(Items from a data source)

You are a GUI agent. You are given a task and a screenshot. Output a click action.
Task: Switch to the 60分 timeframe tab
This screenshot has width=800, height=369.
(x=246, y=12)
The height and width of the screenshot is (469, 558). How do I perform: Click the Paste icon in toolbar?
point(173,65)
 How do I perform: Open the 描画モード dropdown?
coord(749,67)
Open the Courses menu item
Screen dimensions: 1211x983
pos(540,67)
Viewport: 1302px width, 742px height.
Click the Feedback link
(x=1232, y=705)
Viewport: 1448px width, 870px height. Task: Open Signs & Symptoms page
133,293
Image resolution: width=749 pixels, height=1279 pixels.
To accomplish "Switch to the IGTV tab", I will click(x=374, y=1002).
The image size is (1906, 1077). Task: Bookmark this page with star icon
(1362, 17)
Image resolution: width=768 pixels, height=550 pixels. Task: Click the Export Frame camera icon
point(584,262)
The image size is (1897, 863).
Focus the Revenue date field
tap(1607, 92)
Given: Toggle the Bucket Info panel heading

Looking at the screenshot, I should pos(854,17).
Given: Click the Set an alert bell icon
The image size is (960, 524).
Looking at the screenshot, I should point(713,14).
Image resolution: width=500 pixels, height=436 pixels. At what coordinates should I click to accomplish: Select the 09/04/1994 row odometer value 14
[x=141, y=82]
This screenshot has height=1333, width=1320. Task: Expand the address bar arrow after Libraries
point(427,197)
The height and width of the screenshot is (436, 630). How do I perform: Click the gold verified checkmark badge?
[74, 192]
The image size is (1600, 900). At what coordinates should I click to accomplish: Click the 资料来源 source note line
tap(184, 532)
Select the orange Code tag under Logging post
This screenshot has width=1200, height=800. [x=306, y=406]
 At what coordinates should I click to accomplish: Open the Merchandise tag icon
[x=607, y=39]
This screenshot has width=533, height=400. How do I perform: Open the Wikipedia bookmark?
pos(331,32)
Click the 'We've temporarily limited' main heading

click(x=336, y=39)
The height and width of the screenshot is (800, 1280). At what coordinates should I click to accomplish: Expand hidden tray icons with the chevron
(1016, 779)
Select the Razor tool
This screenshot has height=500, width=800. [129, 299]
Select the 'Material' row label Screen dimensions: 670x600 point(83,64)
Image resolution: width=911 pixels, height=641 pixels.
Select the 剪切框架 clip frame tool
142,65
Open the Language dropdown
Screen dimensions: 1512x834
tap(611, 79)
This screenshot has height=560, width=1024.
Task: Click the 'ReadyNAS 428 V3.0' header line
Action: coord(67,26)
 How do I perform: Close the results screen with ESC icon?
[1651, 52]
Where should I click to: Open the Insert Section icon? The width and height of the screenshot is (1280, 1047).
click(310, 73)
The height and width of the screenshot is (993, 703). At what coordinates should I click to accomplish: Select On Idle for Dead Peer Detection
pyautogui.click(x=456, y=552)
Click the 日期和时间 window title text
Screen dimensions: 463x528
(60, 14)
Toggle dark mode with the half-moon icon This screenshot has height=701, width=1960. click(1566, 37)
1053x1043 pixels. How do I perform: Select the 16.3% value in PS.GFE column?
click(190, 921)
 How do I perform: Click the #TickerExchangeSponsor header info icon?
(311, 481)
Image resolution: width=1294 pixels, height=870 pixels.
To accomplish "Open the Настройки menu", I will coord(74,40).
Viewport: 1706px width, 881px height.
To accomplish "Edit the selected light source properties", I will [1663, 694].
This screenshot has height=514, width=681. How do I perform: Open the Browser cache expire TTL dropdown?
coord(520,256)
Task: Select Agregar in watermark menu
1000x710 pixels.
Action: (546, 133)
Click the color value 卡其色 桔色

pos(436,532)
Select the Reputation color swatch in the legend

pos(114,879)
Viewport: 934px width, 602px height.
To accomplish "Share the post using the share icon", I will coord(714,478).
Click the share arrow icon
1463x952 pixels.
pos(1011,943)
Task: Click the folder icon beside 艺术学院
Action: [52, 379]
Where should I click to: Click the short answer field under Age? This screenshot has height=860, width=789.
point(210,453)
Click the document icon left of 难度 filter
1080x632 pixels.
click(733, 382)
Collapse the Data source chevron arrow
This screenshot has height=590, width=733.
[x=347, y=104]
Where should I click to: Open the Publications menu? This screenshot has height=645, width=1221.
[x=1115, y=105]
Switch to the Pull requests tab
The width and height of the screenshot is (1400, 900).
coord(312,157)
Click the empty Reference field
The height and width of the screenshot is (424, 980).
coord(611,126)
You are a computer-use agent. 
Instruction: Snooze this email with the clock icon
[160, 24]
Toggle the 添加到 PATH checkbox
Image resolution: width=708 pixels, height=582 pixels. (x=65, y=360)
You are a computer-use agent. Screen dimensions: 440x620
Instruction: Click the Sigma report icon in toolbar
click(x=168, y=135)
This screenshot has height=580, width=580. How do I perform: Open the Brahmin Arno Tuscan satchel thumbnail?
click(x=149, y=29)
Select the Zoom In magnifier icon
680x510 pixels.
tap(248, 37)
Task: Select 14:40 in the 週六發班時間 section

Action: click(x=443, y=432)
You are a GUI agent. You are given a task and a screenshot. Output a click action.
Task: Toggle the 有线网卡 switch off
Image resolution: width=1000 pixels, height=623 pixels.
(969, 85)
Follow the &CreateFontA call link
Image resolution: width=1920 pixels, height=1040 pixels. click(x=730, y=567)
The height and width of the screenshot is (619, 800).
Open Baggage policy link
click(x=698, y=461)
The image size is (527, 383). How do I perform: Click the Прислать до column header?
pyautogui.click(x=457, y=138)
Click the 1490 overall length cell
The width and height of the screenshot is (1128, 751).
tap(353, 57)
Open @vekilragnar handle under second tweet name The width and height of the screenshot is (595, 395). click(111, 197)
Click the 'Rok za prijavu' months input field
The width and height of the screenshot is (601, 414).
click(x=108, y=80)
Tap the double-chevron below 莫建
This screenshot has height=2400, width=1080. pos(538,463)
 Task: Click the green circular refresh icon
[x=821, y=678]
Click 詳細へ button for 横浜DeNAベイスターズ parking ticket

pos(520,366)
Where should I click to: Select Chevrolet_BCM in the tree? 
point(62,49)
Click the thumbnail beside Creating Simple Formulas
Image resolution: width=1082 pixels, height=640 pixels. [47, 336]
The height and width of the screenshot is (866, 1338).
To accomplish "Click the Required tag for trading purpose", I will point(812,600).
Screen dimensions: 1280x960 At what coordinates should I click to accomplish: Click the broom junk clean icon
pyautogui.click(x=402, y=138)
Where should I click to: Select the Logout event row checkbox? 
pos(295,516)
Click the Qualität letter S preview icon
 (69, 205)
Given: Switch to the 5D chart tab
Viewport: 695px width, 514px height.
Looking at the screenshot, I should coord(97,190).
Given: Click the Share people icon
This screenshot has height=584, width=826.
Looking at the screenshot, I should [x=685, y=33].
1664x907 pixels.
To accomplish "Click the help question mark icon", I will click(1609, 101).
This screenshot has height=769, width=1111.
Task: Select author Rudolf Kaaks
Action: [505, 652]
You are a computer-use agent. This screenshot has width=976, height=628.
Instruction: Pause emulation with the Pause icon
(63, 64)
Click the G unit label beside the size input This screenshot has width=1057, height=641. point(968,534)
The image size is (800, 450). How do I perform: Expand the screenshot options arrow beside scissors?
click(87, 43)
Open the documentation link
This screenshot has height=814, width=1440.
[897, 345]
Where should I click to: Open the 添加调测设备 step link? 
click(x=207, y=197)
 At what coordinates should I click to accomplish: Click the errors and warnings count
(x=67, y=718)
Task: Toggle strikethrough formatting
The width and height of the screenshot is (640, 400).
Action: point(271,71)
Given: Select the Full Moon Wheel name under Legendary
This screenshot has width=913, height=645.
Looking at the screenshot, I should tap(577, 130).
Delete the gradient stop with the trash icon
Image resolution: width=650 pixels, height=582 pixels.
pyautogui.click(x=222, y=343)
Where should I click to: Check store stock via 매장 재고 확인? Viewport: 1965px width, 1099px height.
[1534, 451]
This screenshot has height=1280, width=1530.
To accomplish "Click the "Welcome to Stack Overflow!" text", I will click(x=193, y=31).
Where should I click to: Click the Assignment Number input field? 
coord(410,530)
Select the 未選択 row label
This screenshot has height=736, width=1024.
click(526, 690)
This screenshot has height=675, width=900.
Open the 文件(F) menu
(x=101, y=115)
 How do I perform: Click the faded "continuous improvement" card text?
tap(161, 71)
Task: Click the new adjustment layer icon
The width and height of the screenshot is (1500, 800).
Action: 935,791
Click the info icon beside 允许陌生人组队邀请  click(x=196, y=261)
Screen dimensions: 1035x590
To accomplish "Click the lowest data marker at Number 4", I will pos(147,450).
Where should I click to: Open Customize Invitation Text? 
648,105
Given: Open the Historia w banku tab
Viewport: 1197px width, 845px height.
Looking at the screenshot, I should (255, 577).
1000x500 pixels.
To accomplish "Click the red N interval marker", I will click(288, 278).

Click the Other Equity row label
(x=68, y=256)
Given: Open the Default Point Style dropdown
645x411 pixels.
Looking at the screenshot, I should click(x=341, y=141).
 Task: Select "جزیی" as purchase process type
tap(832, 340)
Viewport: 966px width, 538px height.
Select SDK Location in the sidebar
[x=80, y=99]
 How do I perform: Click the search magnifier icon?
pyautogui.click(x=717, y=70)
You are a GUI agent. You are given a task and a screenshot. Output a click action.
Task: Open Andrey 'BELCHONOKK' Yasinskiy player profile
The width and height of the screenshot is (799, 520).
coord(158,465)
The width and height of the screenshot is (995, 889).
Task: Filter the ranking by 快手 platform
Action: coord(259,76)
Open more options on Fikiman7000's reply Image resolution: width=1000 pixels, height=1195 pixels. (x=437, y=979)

What is required — What you give back should be exactly the lines of the data above from the line with "Viewport: 695px width, 514px height." through the line with "Select the 未選択 row label", both of those included, and nothing more.

Output of the exercise —
Viewport: 695px width, 514px height.
Looking at the screenshot, I should coord(97,190).
Given: Click the Share people icon
This screenshot has height=584, width=826.
Looking at the screenshot, I should [x=685, y=33].
1664x907 pixels.
To accomplish "Click the help question mark icon", I will click(1609, 101).
This screenshot has height=769, width=1111.
Task: Select author Rudolf Kaaks
Action: [505, 652]
You are a computer-use agent. This screenshot has width=976, height=628.
Instruction: Pause emulation with the Pause icon
(63, 64)
Click the G unit label beside the size input This screenshot has width=1057, height=641. point(968,534)
The image size is (800, 450). How do I perform: Expand the screenshot options arrow beside scissors?
click(87, 43)
Open the documentation link
This screenshot has height=814, width=1440.
[897, 345]
Where should I click to: Open the 添加调测设备 step link? 
click(x=207, y=197)
 At what coordinates should I click to accomplish: Click the errors and warnings count
(x=67, y=718)
Task: Toggle strikethrough formatting
The width and height of the screenshot is (640, 400).
Action: point(271,71)
Given: Select the Full Moon Wheel name under Legendary
This screenshot has width=913, height=645.
Looking at the screenshot, I should tap(577, 130).
Delete the gradient stop with the trash icon
Image resolution: width=650 pixels, height=582 pixels.
pyautogui.click(x=222, y=343)
Where should I click to: Check store stock via 매장 재고 확인? Viewport: 1965px width, 1099px height.
[1534, 451]
This screenshot has height=1280, width=1530.
To accomplish "Click the "Welcome to Stack Overflow!" text", I will click(x=193, y=31).
Where should I click to: Click the Assignment Number input field? 
coord(410,530)
Select the 未選択 row label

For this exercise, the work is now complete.